Temple of Isis at Philae Temples is one of the greatest temples in Egypt and it occupies about a quarter of the island, with its huge complete pylons and beautiful scenes. The romantic and majestic aura surrounding the temple complex of Isis has been luring pilgrims for thousands of years. During the 19th century the ruins were one of Egypt’s legendary tourist attractions. From the turn of this century, Philae and its temples became swamped for six months of every year by the high waters of the reservoir created by the construction of the old Dam.
In the 1960s, with the approaching completion of the high Dam, a rescue was organised by UNESCO. The massive complex was disassembled and removed stone by stone from Philae between 1972 and 1980. The temples were reconstructed 20 m higher on nearby Agilika Island, which was even landscaped to resemble the sacred isle of Isis, in position corresponding as closely as possible to their original layout.
The oldest part of Philae dates from the 4th century BC but most of the existing structures were built by the ptolemies and the Romans up to the 3rd century AD. The early Christians also added their bit by transforming the main temple’s hypostyle hall into a chapel, building some churches and defacing the pagan reliefs.
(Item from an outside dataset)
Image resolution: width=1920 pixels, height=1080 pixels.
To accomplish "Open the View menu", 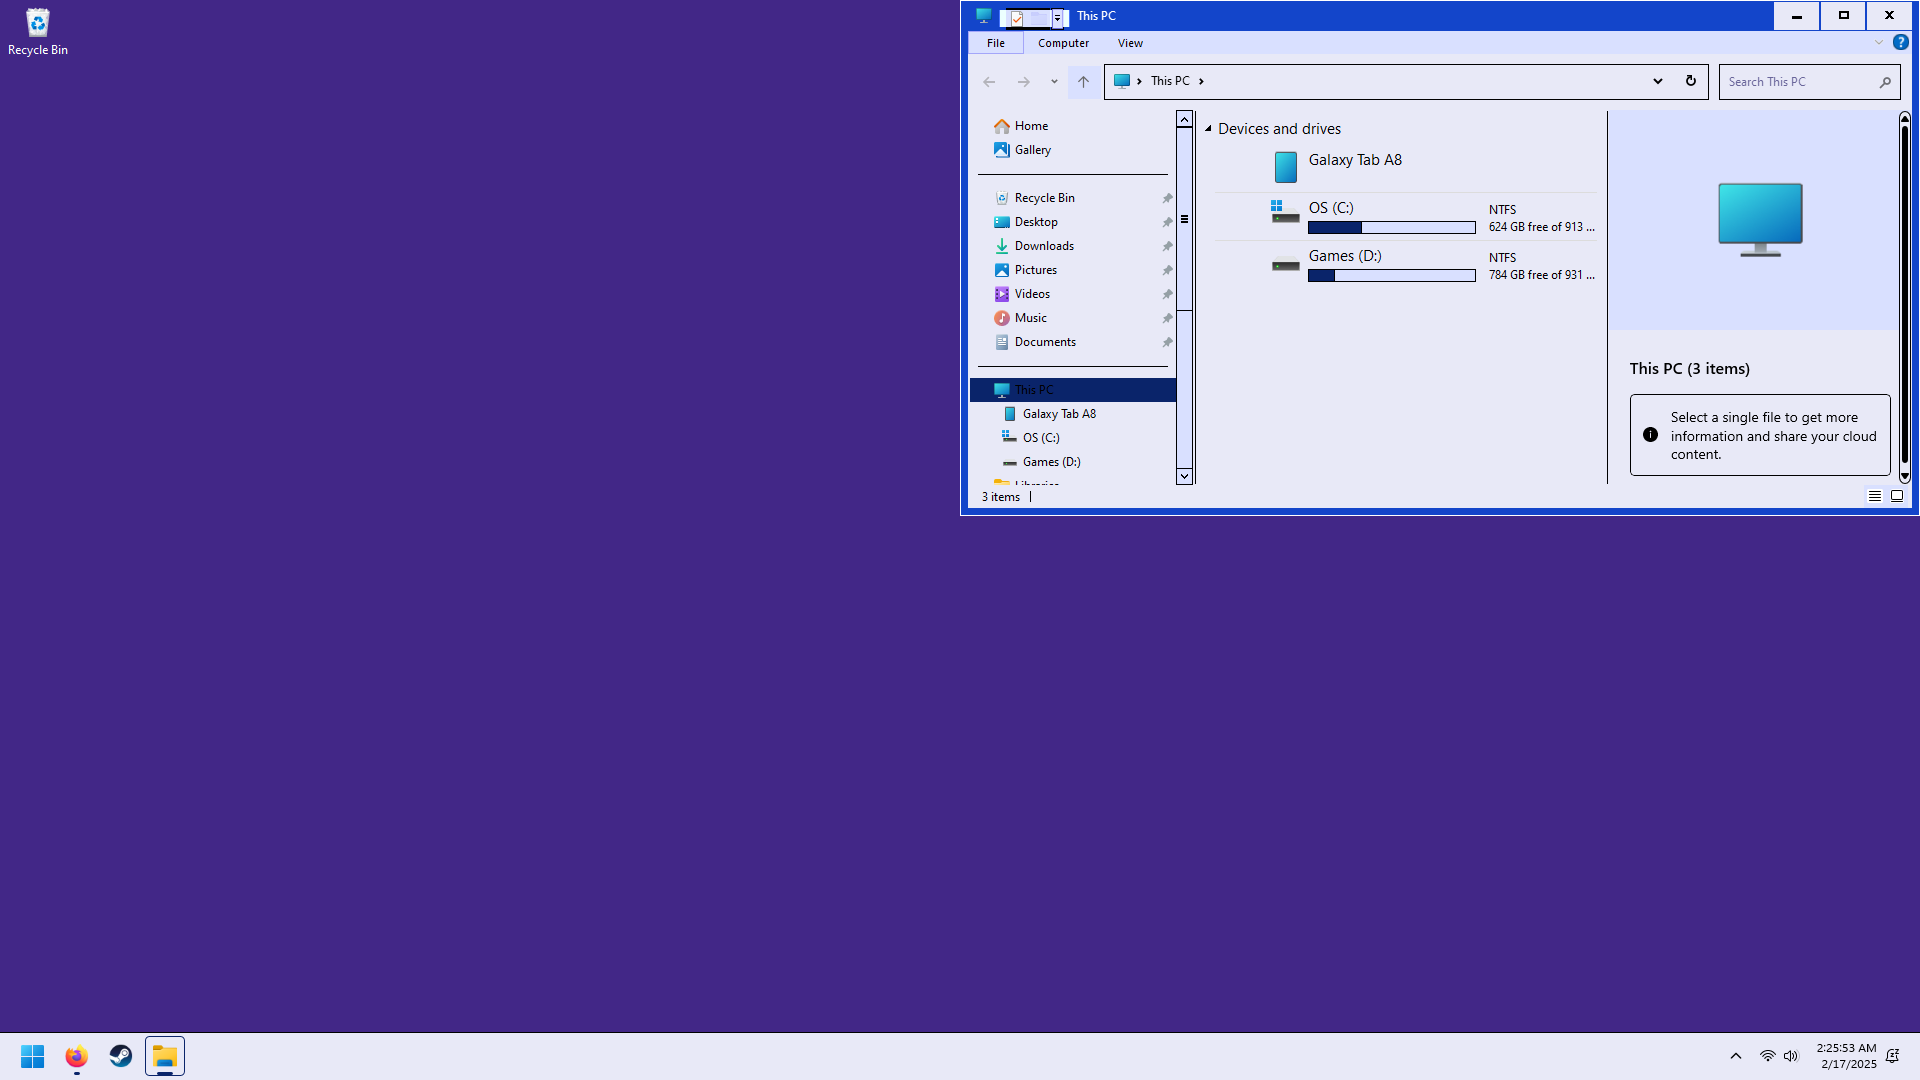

Their inscriptions were in turn vandalised by the early Muslims.
At first it was the cults of Isis, Osiris and Horus, and the Greaco- Roman temple raised in honour of the goddess, that drew devotees from Egypt and the whole Mediterranean. The boat to Agilika Island, wich is where the temple is located, leaves you at the base of the Hall Of Nectanebo, the oldest part of the Philae complex.
Heading north, you walk down the Outer Temple court, which has colonnades running along both sides, to the entrance of the temple of Isis marked by the 18m- high towers of the 1st Pylon. In the central court of the temple of Isis is the mammisi ( birth house ) dedicated to Horus. Successive Pharaohs reinstated their legitimacy as the mortal descendants of Horus by taking part of the mammisi rituals, which celebrated the god’s birth. The 2nd Pylon provides access to the vestibule and the Inner Sanctuary of Isis; a staircase, and the western side, leads up to the Osiris Champers, which are decorated with scenes of mourners.
On the northern tip of the island are Temple of Augusts and the Gate Of Diocletian; east of the 2nd Pylon is the delightful Temple Of Hathor decorated with reliefs of musicians and bes, the god of singing and pleasure. And south of that, the elegant, unfinished pavilion by the water’s adge is the Kiosk feature Emperor Of Tarjan. The completed reliefs on the Kiosk feature Emperor Tarjan making offerings to Isis, Osiris and Horus.